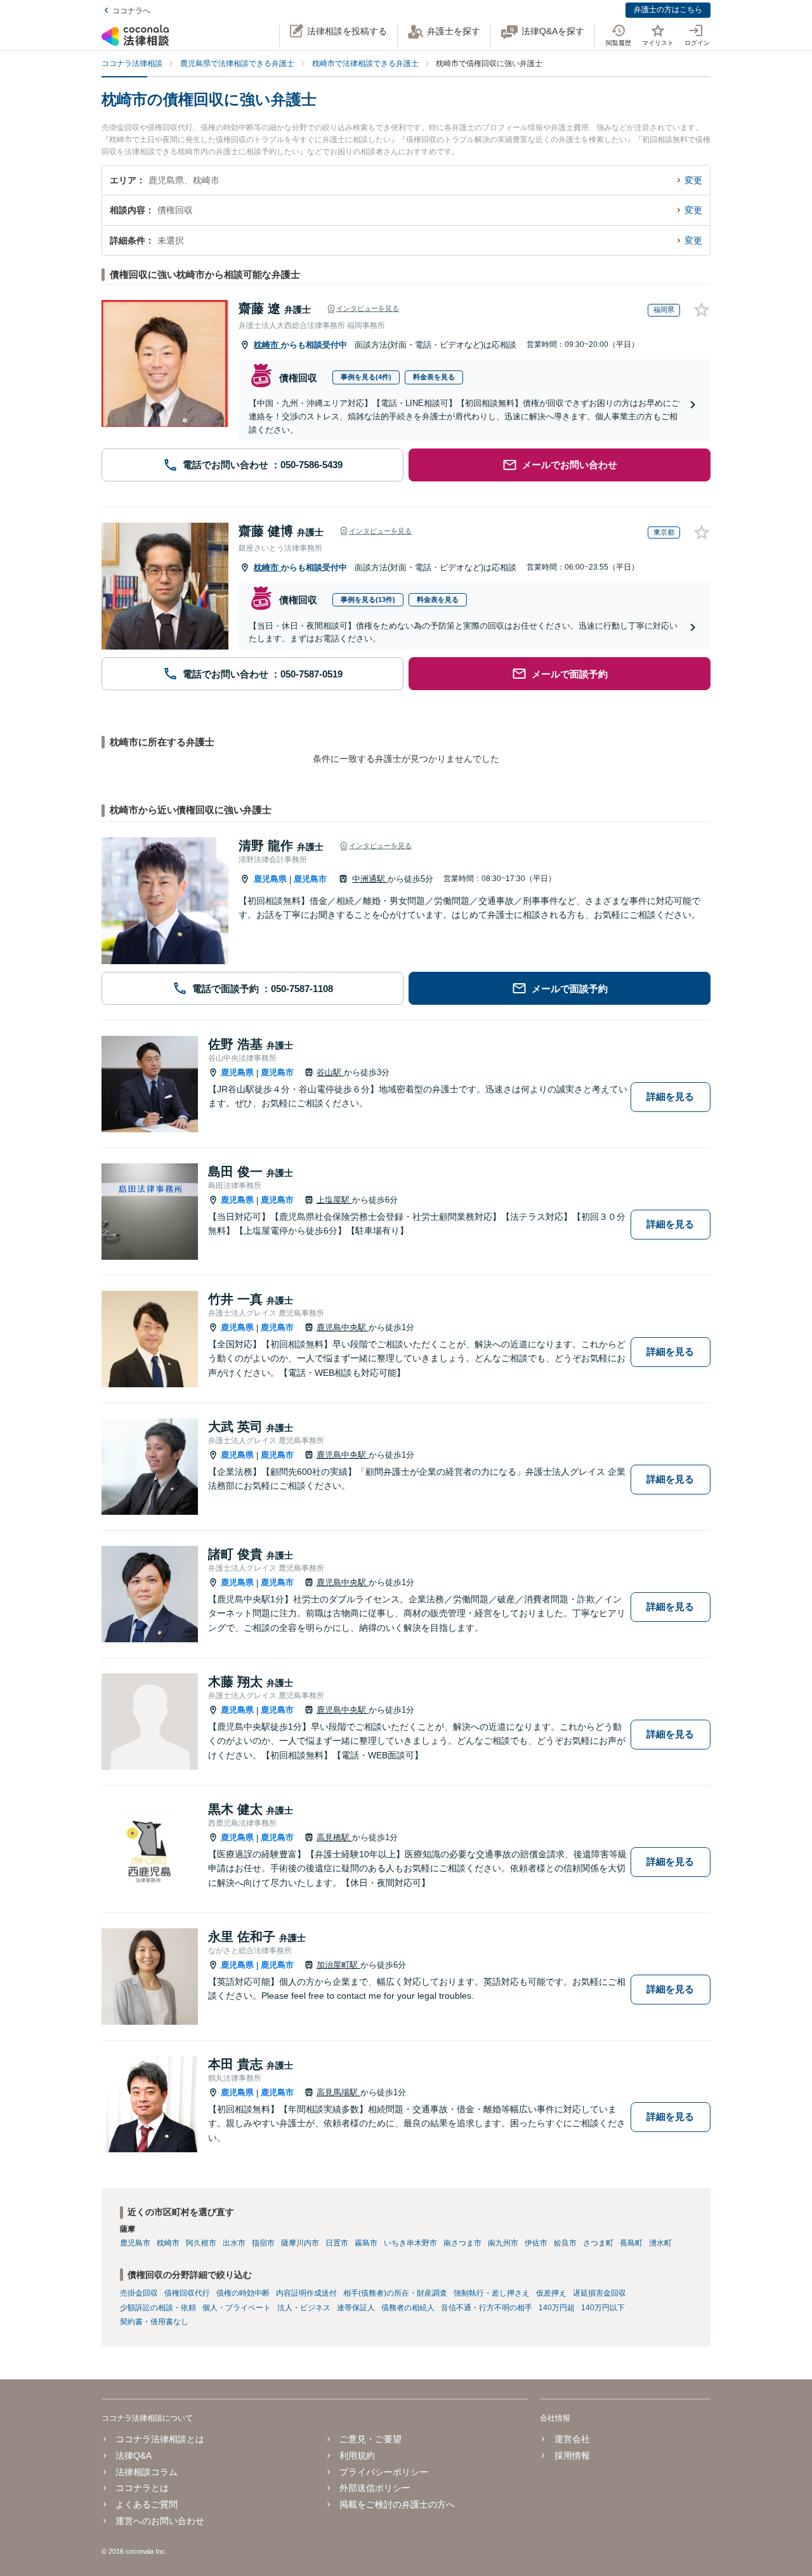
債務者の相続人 (408, 2307)
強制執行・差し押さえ (492, 2293)
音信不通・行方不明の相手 (486, 2307)
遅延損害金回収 (599, 2293)
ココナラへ (131, 10)
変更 (693, 180)
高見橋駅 (334, 1837)
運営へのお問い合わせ (159, 2521)
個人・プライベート (236, 2307)
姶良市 (565, 2243)
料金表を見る (434, 377)
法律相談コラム (146, 2472)
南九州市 (503, 2243)
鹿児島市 (310, 879)
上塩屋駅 (334, 1200)
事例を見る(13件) (368, 599)
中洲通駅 (370, 879)
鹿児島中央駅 (343, 1327)
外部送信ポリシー (374, 2488)
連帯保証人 (356, 2307)
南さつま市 (462, 2243)
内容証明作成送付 (306, 2293)
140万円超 (557, 2307)
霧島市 (366, 2243)
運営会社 (571, 2439)
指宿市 (263, 2243)
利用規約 (357, 2455)
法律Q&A (133, 2455)
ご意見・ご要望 (370, 2439)
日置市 (336, 2243)
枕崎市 (267, 345)
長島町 (631, 2243)
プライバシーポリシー (383, 2472)
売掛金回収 (139, 2293)
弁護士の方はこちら (668, 9)
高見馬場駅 (338, 2092)
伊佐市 (536, 2243)
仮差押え (551, 2293)
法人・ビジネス (304, 2307)
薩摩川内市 (300, 2243)
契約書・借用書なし (154, 2321)
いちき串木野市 (410, 2243)
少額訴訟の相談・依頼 (158, 2307)
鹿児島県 (270, 879)
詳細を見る (670, 1096)
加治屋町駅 (338, 1965)
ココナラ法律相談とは (159, 2439)
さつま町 (598, 2243)
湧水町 (660, 2243)
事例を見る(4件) (366, 377)
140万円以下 (603, 2307)
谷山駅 (330, 1072)
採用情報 (571, 2455)
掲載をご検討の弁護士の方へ (397, 2504)
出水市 (234, 2243)
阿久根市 (201, 2243)
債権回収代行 (187, 2293)
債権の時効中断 (243, 2293)
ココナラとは (142, 2488)
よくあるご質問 (146, 2504)
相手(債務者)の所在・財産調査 (395, 2293)
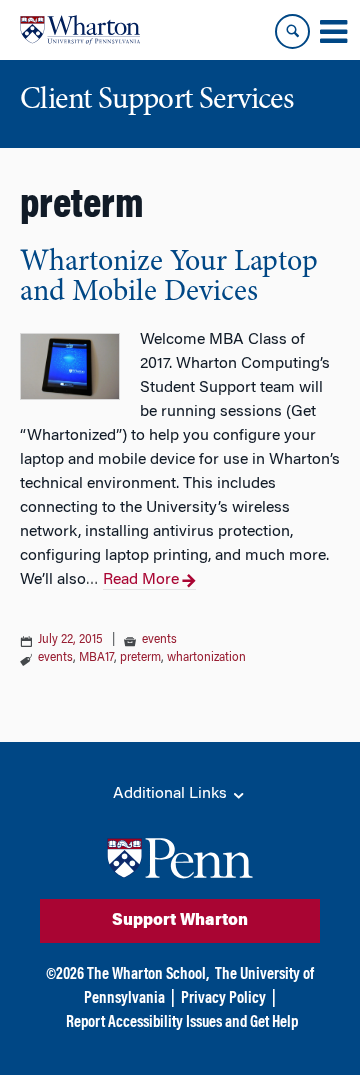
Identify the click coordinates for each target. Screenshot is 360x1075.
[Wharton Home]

:::::

## Task statement
Return the lines of the data above in full and exactly, with no pictures.

## Answer below
債務者の相続人 (408, 2307)
強制執行・差し押さえ (492, 2293)
音信不通・行方不明の相手 (486, 2307)
遅延損害金回収 (599, 2293)
ココナラへ (131, 10)
変更 (693, 180)
高見橋駅 (334, 1837)
運営へのお問い合わせ (159, 2521)
個人・プライベート (236, 2307)
姶良市 (565, 2243)
料金表を見る (434, 377)
法律相談コラム (146, 2472)
南九州市 (503, 2243)
鹿児島市 (310, 879)
上塩屋駅 (334, 1200)
事例を見る(13件) (368, 599)
中洲通駅 (370, 879)
鹿児島中央駅 (343, 1327)
外部送信ポリシー (374, 2488)
連帯保証人 (356, 2307)
南さつま市 (462, 2243)
内容証明作成送付 (306, 2293)
140万円超 (557, 2307)
霧島市 (366, 2243)
運営会社 (571, 2439)
指宿市 (263, 2243)
利用規約 (357, 2455)
法律Q&A (133, 2455)
ご意見・ご要望 (370, 2439)
日置市 (336, 2243)
枕崎市 (267, 345)
長島町 (631, 2243)
プライバシーポリシー (383, 2472)
売掛金回収 (139, 2293)
弁護士の方はこちら (668, 9)
高見馬場駅 (338, 2092)
伊佐市 (536, 2243)
仮差押え (551, 2293)
法人・ビジネス (304, 2307)
薩摩川内市 (300, 2243)
契約書・借用書なし (154, 2321)
いちき串木野市 (410, 2243)
少額訴訟の相談・依頼 (158, 2307)
鹿児島県 (270, 879)
詳細を見る (670, 1096)
加治屋町駅 (338, 1965)
ココナラ法律相談とは (159, 2439)
さつま町 (598, 2243)
湧水町 (660, 2243)
事例を見る(4件) (366, 377)
140万円以下 (603, 2307)
谷山駅 (330, 1072)
採用情報 (571, 2455)
掲載をご検討の弁護士の方へ (397, 2504)
出水市 (234, 2243)
阿久根市 (201, 2243)
債権回収代行 (187, 2293)
債権の時効中断 (243, 2293)
ココナラとは (142, 2488)
よくあるご質問 (146, 2504)
相手(債務者)の所在・財産調査 (395, 2293)
Identify the click coordinates for each target. Screenshot is 360x1075.
[Wharton Home]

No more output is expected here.